İstanbul'daki depremleri hatırlatan Akdoğan, "Eğer İstanbul sarsılırsa Türkiye sarsılır. Türkiye'nin her yerinde depreme hazır olmak önemli ama Türkiye'nin geleceğini etkileyen bir şehir olması hasebiyle İstanbul'da depreme daha fazla hazır olmamız gerekiyor. Geçmişte büyük faturalar ödedik, devlet olarak hazır olmadığımızdan, millet olarak farkındalığın gelişmemesinden ve gerekli tedbirlerin alınmamasından dolayı. 3 kuruş kazanç için deniz kumundan binalar yapmanın bedelini milletimiz çok ağır ödedi. Deprem sonrasında vatandaşa el uzatma konusunda geç kalındı ve gereken devlet refleksi gösterilemedi. Büyük bir müdahale problemi vardı ve bunlardan ders alınmış bir şekilde birtakım tedbirler geliştirildi. Sadece 17 Ağustos depreminde makro ekonomik olarak 4 milyar doların üzerinde kayba uğradı Türkiye. O gün koordinasyon eksikliği vardı ve ülkemizin kaynakları heba oldu. İnsanlarımızı, canlarımızı kaybettik" diye konuştu.
Yalçın Akdoğan, Türkiye'nin dünya üzerinde doğal afet etkilerini en fazla yaşayan ülkeler arasında bulunduğuna değinerek, önceki depremlere ilişkin bilgi verdi.
Van depreminde hızlı bir müdahale gerçekleştirildiğini, 252 vatandaşın enkaz altından sağ olarak çıkarıldığını, şehirde devletin 5,3 milyar lira yatırım yaptığını, 25 bin konut hayata geçirdiğini dile getiren Akdoğan, depreme zamanında, doğru müdahalenin yanı sıra iyileştirme ve rehabilitasyon yapmanın ve devletin şehri yeniden ihya etmesinin önemini vurguladı.

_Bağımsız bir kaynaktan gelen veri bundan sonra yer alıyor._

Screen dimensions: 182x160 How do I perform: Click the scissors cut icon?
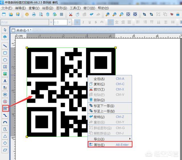click(71, 15)
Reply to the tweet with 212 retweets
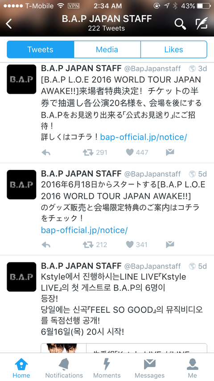Viewport: 214px width, 381px height. point(46,244)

Başbakan Yardımcısı Akdoğan, afetin tüm safhalarını kapsayan "bütünleşik afet yönetim sistemi" ile tehlike ve risklerin önceden tespit edilmesinin, olası zararların önlenmesinin ve asgari seviyeye indirilmesinin, afet anında koordinasyonun ve hızlı müdahalenin, afet sonrası ise iyileştirme çalışmalarının bütüncül bir yaklaşımla yürütülmesinin sağlandığını anlattı.
Bilinçlendirme çalışmalarının önemine dikkati çeken Akdoğan, "enkaz altından nasıl insan çıkartırız" yaklaşımından önce "enkaz altında nasıl insan kalmaz" yaklaşımıyla hareket ederek, her türlü tedbiri aldıklarını, teknolojik ve lojistik imkanların seferber edildiğini, sivil toplum kuruluşları ve özel sektörle çalışmaların yürütüldüğünü söyledi.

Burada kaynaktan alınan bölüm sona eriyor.